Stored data
■ ■ ■ ■ ■ ■ ■

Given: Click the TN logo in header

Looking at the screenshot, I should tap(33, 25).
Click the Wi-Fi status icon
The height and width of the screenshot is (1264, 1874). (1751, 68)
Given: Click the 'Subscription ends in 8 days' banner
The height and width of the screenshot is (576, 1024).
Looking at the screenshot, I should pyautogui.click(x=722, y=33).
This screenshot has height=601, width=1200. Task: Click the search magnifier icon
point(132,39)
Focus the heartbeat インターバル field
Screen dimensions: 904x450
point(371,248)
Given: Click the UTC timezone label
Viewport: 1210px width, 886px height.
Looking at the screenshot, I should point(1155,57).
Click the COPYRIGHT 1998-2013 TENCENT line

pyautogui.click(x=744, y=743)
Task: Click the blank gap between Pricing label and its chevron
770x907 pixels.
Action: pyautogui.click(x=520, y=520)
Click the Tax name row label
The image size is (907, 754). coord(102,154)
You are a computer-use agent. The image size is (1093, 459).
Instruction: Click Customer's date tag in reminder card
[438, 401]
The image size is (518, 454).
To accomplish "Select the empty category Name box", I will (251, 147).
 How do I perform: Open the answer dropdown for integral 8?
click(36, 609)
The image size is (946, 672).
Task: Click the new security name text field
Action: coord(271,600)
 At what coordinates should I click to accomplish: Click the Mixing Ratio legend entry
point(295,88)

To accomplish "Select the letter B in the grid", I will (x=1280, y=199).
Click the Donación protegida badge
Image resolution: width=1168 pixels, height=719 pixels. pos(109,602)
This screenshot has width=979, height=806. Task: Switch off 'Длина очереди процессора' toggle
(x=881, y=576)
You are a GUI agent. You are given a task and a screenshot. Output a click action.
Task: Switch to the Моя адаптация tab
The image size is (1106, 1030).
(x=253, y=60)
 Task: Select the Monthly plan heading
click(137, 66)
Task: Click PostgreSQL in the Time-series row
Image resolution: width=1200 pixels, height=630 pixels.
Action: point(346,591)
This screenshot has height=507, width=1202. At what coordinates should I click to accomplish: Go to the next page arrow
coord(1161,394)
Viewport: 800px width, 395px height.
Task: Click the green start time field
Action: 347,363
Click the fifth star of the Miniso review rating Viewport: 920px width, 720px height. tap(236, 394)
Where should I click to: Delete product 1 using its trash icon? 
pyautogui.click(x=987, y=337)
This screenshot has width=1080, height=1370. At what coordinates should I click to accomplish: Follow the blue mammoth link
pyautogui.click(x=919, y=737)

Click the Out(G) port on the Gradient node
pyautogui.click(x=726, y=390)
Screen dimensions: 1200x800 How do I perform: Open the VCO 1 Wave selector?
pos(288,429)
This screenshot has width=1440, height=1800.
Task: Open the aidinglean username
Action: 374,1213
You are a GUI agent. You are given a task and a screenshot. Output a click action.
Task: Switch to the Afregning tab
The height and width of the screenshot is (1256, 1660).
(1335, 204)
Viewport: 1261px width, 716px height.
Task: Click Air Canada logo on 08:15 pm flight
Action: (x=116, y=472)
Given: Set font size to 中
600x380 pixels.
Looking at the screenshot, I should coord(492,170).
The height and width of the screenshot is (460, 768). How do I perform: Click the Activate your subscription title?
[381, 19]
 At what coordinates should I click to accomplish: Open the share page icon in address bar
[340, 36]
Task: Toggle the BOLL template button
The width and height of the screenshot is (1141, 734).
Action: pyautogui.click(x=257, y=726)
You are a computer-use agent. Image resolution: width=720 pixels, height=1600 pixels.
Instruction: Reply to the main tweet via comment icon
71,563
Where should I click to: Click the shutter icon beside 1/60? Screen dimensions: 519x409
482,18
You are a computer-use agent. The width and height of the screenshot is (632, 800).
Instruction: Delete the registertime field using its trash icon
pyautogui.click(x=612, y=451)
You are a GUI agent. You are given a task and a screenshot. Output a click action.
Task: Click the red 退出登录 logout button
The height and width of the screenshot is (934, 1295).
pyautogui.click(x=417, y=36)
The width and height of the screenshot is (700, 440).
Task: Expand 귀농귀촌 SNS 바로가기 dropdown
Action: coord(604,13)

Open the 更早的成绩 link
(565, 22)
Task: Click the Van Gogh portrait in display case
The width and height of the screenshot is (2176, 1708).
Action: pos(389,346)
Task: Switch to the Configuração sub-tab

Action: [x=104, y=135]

■ ■ ■ ■ ■ ■ ■

Gather each line from the entries above that includes the word "button".

Task: Toggle the BOLL template button
Task: Click the red 退出登录 logout button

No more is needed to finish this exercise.